Generative artificial intelligence and the marginalization of minoritized knowledges in higher education: the case of disability
For scholars in critical technology studies and disability studies, this work highlights how AI systems perpetuate epistemic injustice, but it is primarily a theoretical critique without empirical results.
The paper argues that generative AI in higher education marginalizes non-hegemonic knowledges, using disability as a case study to show how Anglophone, Western-centric datasets reinforce epistemic coloniality and double marginalization of persons with disabilities.

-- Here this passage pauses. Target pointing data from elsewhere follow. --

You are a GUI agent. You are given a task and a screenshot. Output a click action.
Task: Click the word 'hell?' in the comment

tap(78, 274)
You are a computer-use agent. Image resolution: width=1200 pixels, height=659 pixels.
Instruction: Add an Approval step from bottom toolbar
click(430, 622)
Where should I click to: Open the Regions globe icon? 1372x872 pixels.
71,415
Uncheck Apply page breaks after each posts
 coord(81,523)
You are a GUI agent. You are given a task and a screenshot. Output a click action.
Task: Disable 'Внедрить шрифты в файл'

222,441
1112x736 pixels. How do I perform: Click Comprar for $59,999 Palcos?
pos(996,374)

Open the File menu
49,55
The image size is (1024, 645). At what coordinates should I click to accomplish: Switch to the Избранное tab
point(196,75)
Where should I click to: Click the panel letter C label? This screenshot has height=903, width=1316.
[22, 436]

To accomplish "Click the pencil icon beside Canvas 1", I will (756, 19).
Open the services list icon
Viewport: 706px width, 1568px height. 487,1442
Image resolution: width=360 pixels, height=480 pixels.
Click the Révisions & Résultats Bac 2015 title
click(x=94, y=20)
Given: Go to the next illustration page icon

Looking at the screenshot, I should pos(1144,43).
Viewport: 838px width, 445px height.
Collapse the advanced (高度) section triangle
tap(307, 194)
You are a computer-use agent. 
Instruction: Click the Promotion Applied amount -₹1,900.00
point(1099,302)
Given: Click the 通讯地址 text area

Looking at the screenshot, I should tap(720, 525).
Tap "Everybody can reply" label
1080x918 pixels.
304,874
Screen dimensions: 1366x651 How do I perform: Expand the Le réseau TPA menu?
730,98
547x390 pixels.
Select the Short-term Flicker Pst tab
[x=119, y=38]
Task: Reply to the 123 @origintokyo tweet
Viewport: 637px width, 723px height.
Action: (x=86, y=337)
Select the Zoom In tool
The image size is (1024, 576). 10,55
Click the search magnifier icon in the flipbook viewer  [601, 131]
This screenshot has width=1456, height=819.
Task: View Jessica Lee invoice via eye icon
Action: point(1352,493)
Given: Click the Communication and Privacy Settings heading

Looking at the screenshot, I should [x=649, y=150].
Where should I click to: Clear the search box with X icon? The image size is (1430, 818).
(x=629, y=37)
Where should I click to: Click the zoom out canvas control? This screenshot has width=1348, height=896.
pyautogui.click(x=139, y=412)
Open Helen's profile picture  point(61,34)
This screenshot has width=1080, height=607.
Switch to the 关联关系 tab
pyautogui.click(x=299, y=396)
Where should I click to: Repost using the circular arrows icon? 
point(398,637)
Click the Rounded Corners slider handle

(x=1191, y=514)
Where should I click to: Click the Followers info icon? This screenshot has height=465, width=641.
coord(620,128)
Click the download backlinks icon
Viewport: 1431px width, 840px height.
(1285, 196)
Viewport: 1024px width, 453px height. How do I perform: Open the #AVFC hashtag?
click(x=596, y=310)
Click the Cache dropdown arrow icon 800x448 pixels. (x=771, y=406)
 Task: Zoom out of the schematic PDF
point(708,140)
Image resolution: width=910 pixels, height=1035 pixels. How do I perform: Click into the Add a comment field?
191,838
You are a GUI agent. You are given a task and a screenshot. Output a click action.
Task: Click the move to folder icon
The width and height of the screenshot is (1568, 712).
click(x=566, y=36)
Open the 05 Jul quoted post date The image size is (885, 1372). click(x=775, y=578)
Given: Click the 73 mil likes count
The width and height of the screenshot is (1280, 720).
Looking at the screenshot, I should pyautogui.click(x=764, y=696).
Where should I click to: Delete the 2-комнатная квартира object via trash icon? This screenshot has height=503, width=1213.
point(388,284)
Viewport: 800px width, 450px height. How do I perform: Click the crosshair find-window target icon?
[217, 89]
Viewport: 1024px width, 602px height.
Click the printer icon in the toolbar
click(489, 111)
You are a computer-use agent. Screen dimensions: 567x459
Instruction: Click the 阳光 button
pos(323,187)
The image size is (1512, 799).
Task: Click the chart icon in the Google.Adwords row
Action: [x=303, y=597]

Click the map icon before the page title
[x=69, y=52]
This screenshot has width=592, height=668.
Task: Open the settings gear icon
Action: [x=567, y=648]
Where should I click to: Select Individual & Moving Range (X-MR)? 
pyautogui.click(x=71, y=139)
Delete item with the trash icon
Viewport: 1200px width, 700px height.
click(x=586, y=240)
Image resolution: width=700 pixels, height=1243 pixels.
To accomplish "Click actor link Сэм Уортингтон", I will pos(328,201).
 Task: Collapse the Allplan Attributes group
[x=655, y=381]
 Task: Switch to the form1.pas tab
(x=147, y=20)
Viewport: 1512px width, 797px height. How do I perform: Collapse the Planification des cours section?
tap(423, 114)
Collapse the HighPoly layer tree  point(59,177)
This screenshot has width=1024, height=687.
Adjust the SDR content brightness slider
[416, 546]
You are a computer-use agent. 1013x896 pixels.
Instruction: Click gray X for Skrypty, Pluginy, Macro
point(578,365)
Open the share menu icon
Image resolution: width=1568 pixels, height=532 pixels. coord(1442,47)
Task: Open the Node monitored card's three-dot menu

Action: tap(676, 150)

Generative artificial intelligence redefines higher education by restructuring the processes through which scientific knowledge is produced and validated. These systems are not neutral; they actively contribute to the marginalization of non-hegemonic epistemologies. This research draws upon educational sciences, critical technology studies, and disability studies to demonstrate that training datasets, which remain predominantly Anglophone and Western-centric, reinforce epistemic coloniality. The situation of persons with disabilities provides a particularly clear illustration of this phenomenon. Technological architectures frequently confine these individuals to reductive stereotypes or exclude them from the design process, leading to a double marginalization. This article examines whether a hybridization between the researcher and the machine might preserve epistemic plurality, while acknowledging the structural limitations inherent in algorithmic correction when used as a purely palliative strategy.